All a user of monotonic IDs can do when the counter overflows is just to wait until the wall clock goes forward,

@liosk: To be clear, we should in no way consider this a solution to clock rollover. Deferring work until the next clock interval is how you create Cascading Failure modes.

Hence why I suggest rollovers should be surfaced to the user as an error. A rollover is almost certainly a sign of a system whose resources are taxed in a way that cannot be resolved within the scope of this RFC.

LiosK commented 2 years ago

Hi @broofa, I think whether cascading failure or not is an implementation detail. Since someone ultimately has to deal with the rollover, a UUID library should be allowed to handle it by itself, quietly or with logging the event, as well as to throw it to the user of the library.
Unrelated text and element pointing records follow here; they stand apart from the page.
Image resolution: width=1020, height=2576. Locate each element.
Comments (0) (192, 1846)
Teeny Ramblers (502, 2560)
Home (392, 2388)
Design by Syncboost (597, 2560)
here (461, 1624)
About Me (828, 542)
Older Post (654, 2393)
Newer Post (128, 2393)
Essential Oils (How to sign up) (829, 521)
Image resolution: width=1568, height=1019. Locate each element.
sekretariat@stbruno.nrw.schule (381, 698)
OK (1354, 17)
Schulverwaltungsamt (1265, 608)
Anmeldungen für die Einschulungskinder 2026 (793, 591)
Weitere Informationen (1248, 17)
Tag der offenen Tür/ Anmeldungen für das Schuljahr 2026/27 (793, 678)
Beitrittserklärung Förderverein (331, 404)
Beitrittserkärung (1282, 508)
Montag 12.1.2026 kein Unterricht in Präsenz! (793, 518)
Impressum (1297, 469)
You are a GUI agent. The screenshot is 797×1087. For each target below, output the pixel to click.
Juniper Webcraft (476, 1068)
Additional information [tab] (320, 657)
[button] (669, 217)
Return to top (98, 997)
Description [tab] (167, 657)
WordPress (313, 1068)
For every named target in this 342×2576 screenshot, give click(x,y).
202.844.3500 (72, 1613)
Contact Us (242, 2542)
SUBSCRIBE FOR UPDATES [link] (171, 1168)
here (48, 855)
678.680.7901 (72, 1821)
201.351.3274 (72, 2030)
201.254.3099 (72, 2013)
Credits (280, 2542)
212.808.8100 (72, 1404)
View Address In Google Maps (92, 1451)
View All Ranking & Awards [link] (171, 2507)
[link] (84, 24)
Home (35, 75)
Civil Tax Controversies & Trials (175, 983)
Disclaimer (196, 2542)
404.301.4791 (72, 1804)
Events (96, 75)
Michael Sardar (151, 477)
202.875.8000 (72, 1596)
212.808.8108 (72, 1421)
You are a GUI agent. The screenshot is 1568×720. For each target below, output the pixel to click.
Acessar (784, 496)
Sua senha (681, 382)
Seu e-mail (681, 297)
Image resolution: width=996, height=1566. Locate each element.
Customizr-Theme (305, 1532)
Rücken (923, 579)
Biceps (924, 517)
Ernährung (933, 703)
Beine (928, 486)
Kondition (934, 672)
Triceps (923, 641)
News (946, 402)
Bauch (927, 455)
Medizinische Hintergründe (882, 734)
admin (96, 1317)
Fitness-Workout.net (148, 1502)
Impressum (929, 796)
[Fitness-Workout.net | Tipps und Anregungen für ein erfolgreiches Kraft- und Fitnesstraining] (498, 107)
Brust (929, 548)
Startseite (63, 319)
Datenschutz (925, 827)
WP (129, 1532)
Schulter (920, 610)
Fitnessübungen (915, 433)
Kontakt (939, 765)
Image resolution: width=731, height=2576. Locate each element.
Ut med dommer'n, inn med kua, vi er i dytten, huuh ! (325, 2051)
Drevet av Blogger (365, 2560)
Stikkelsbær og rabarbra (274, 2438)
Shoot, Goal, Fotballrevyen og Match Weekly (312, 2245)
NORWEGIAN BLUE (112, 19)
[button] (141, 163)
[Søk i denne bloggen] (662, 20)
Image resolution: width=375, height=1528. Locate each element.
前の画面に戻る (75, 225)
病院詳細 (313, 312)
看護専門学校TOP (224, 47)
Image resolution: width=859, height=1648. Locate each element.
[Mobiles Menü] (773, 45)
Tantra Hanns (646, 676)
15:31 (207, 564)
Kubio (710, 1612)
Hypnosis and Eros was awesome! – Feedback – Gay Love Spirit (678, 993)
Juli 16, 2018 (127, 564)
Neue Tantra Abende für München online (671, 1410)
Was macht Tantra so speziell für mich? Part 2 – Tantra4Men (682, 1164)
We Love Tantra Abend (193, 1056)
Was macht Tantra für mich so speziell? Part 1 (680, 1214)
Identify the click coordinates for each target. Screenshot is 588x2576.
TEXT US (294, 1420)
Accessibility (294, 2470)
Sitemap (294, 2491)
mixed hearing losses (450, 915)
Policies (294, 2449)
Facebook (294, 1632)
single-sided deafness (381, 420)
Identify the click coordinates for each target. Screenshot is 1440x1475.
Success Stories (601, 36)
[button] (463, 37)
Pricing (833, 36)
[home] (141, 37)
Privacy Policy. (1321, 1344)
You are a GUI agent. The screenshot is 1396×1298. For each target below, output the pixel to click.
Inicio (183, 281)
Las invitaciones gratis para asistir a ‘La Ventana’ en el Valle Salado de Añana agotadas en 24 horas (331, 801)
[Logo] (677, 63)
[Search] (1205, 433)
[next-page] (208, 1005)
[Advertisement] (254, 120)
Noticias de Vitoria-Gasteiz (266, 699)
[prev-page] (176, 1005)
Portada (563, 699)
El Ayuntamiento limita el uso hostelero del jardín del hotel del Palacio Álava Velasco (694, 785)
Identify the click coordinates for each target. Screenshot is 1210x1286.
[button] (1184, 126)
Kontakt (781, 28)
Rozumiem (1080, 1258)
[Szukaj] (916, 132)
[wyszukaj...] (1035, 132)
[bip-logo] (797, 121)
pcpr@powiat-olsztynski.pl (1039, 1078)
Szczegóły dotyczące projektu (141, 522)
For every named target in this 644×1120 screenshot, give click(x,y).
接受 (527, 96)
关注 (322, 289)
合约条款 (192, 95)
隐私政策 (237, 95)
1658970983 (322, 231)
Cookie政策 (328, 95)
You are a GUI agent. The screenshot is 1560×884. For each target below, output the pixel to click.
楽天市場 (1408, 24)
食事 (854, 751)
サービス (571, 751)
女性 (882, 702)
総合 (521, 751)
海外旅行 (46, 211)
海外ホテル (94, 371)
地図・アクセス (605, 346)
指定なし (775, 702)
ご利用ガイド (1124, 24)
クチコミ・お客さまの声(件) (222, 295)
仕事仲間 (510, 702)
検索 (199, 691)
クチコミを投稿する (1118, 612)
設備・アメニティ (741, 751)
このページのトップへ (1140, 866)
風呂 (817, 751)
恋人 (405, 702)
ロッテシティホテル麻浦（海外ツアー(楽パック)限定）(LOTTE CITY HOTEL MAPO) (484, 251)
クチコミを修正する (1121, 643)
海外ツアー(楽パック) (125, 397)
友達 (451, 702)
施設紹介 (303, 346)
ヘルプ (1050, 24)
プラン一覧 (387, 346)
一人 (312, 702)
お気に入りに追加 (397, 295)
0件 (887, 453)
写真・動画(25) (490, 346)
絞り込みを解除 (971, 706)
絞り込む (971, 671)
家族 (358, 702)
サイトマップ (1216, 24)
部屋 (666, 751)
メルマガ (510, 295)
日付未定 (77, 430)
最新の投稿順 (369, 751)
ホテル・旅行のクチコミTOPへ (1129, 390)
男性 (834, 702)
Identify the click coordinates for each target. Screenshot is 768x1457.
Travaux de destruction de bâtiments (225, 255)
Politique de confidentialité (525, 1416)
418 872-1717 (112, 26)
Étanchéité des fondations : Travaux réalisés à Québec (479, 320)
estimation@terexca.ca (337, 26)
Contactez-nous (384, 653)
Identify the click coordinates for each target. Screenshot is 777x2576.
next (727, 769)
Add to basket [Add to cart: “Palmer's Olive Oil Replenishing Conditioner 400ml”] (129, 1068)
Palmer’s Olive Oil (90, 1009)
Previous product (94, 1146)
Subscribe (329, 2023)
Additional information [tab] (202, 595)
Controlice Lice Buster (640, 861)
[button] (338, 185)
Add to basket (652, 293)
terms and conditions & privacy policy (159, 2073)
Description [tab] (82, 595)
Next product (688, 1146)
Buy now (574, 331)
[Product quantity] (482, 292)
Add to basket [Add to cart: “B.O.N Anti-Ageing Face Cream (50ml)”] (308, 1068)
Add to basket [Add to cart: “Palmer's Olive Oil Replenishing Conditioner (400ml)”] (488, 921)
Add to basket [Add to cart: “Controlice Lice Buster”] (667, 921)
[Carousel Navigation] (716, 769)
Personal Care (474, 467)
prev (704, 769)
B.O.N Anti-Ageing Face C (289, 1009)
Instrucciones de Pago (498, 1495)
The following paragraph in the original RFC 4122 should still make sense with the new RFC:

If a system overruns the generator by requesting too many UUIDs within a single system time interval, the UUID service MUST either return an error, or stall the UUID generator until the system clock catches up.

The guarantee of minimum IDs per timestamp is also an implementation detail in my opinion. Entropy and the guarantee of minimum IDs are two conflicting goals between which a right balance has to be sought, but RFC or library authors cannot make a good decision because they are not able to determine how many IDs are necessary per timestamp. So I think it is best to say in the RFC something like "initialize the counter with a k-bit random integer where 0 <= k <= number of counter bits" and let implementers decide which k is the most appropriate for their applications, together with the number of counter bits and the mode of cascading failure.